Artificial intelligence is rapidly transforming our society. Machine learning models will be components in nearly every digital system we use. For this reason, there is an urgent need for methods and software that allows for development of state-of-the art ML models while protecting the integrity of data owners .
In this project, which started in 2019, we work on algorithms, highly scalable implementations, and applications of Federated Learning (FedML) – an approach to training ML models while keeping input data privacy of data owners.

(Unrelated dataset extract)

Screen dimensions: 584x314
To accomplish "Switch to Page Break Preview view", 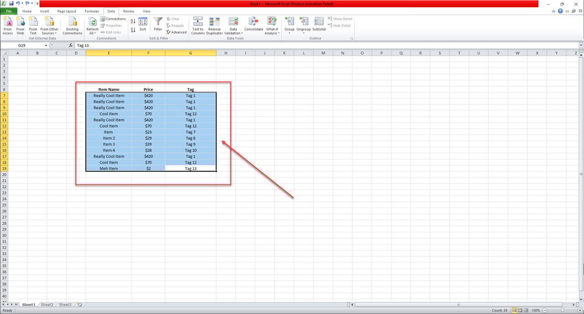I will 526,310.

FEDn – a software framework for scalable federated learning
We approach the project from a distributed computing perspective, and the overarching goal with FEDn is to provide a highly scalable, robust, resilient and secure framework that can, depending on deployment-level tuning, effectively handle both cross-silo and cross-device use-cases. We propose a highly scalable architecture drawing on the Actor model and utilizing hierarchical aggregation capabilities for horizontal scalability.

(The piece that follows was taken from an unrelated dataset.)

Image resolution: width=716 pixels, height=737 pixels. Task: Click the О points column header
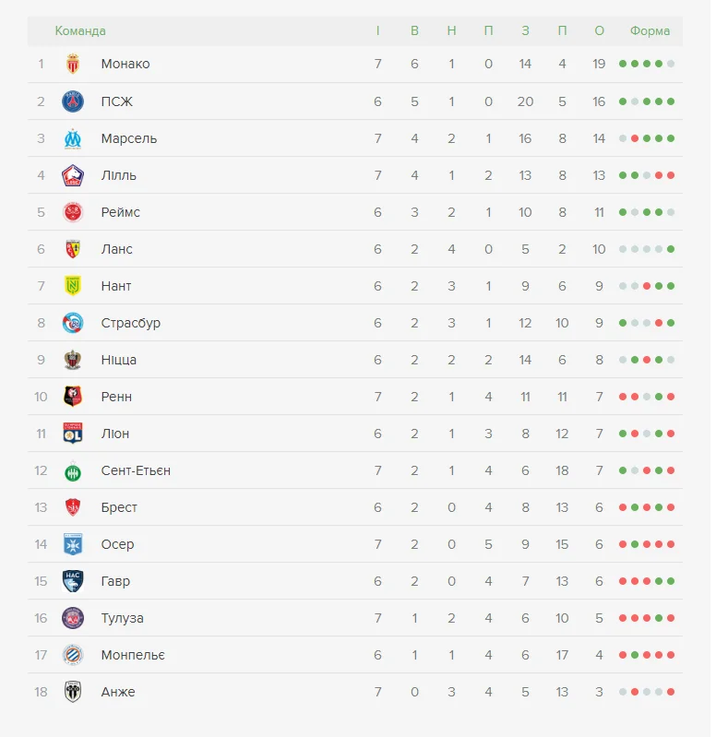pyautogui.click(x=599, y=30)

Another central goal of FEDn is a ML-framework agnostic backend. For this reason, we treat local model training in a black-box manner. The performance-utility tradeoff from this design objective is one of the questions we address in this project.
Security and trust in FedML
When working on a federated machine learning model in a setting with several different actors, there is a challenge to trust that the model generated is secure, maintain full data privacy and is not misused by anyone in the group. In this project we are working on integrating blockchain technologies in the FEDn platform to enable fully decentralized, trust-less construction of FedML models.
We are pursuing research on improved algorithms for FedML. For example, based on our work and on FEDn and our proposed architecture, we are working on highly scalable implementations of Secure Gradient Boosting. We are also pursuing improved performance in cross-device use-cases based on transfer learning. Another line of research are meta-models / ensembles in a federated setting. Together with our collaborator Ola Spjuth, we look into federated conformal prediction. Another area of interest is scalable measurement of client contributions to the federated model.
Biomedical image processing
Biomedical image processing is an important area where privacy concerns are prohibiting pooling of data to train machine learning models. Federated learning can be used to overcome this problem, but with models and datasets being large, it is important that we seek training strategies that minimizes the number of training rounds.
In this project we are collaborating with Fredrik Löfman’s group at RaySearch Laboratories on applications of FedML to 3D segmentation problems. This is collaboration is funded via the eSSENCE collaboration on eScience.
Community-driven federated machine learning framework for cloud operators
In this project the aim is accurate predictive modeling of resource usage parameters in a typical data center environments. Given such models, it is possible to throttle resources intelligently based on predicted demands. This can lead to substantial savings in operational cost and greener computing. We have proposed a FedML-based solution to let data center operators easily pool together resource consumption patterns in a privacy preserving setting, and benefit from shared knowledge. We are now investigating the integration of finer-level information including application-level usage patterns. Also, the next step is to leverage the models to solve optimization problems where an operator can specify scenarios such as, how can we optimally allocate resources so that all service level agreements are met, but our electricity bill does not exceed X units?
In this project we are using data from two academic cloud providers, the SNIC Science Cloud in Sweden, and CSC in Finland.
Morgan Ekmefjord, Desislava Stoyanova, Ola Spjuth, Salman Toor, and Andreas Hellander, FEDn – A scalable framework for federated machine learning (manuscript in preparation)
Prashant Singh, Mona Mohamad Elamin and Salman Toor, Towards Smart e-Infrastructures, A Community Driven Approach Based on Real Datasets, in Proceedings of the IEEE GreenTech Conference, 2020 (accepted)
Felix Morsbach, Hardened Model Aggregation for Federated Learning backed by Distributed Trust Towards decentralizing Federated Learning using a Blockchain, MSc. thesis, 2020.
Meenal Pathak, Mohamed Hussein, Studying Data Distribution Dependencies In Federated Learning, 2020.
Jiaong Liang, Federated Learning for Bioimage Classification, Msc thesis, 2020.
Mona Babikir Abdelhamid Mohamed Elamin, Machine Learning for Cloud: Modeling Cluster Health using Usage Parameters, MSc thesis, 2019.